Start of Block
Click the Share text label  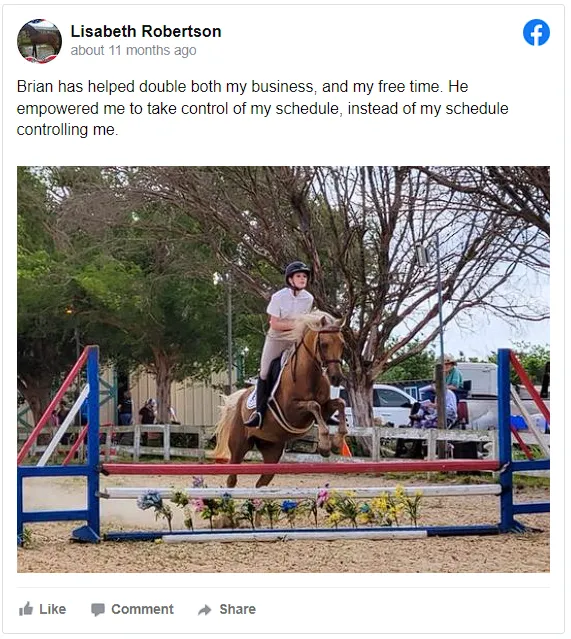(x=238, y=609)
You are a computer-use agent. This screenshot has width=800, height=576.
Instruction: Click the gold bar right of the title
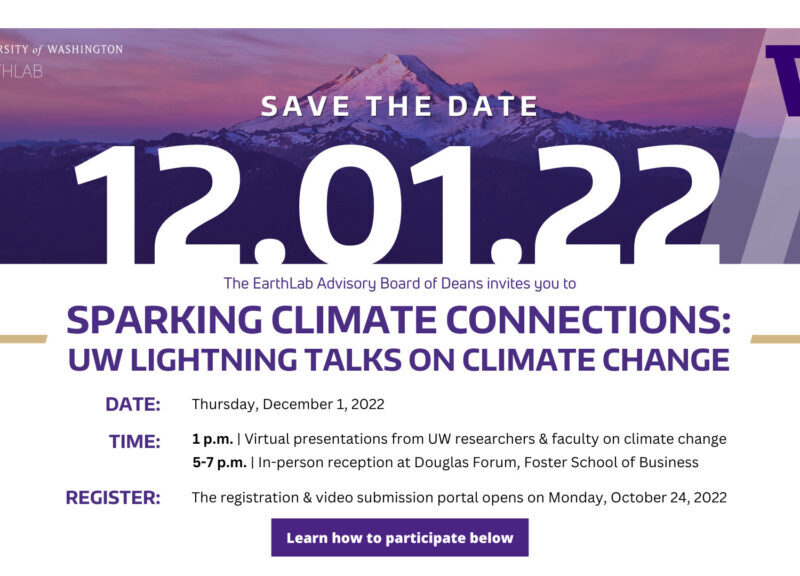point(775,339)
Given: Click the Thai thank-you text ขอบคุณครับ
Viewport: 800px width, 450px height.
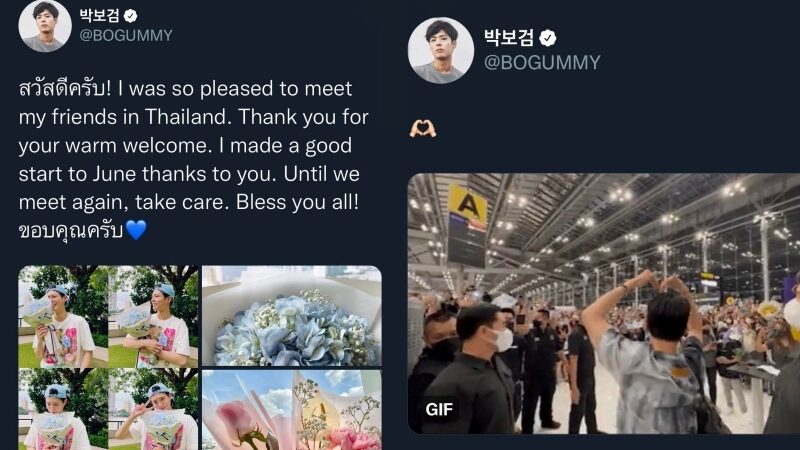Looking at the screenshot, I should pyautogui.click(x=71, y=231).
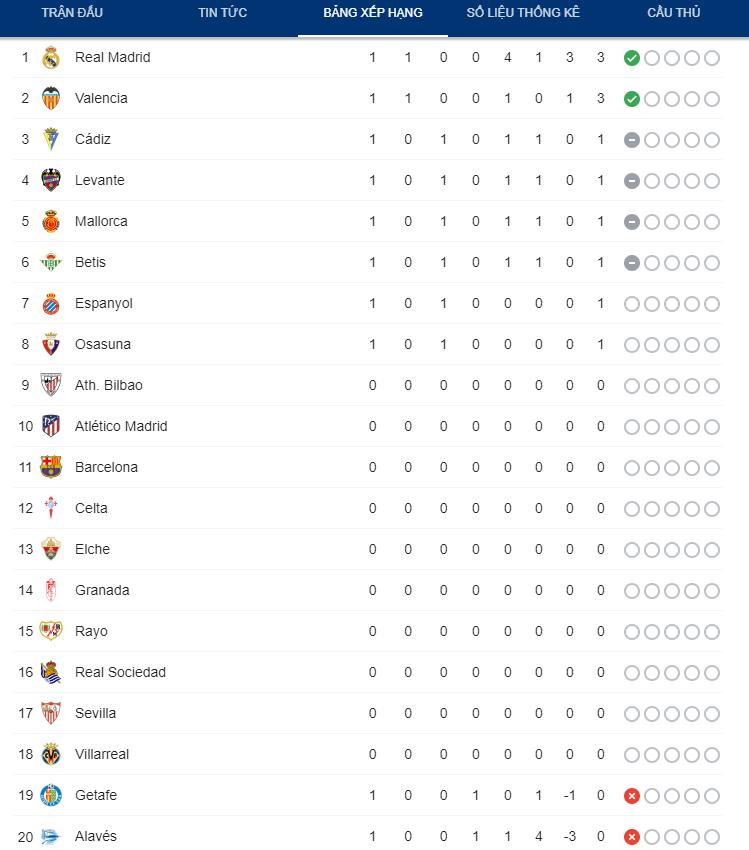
End of Block
From the line containing "Instruction: Click the" through the last line of the listing, inclusive, transcribe every line exactly and nothing else; the pictures stay out.

Instruction: Click the gold bar right of the title
point(775,339)
Given: Click the Thai thank-you text ขอบคุณครับ
Viewport: 800px width, 450px height.
Looking at the screenshot, I should pyautogui.click(x=71, y=231).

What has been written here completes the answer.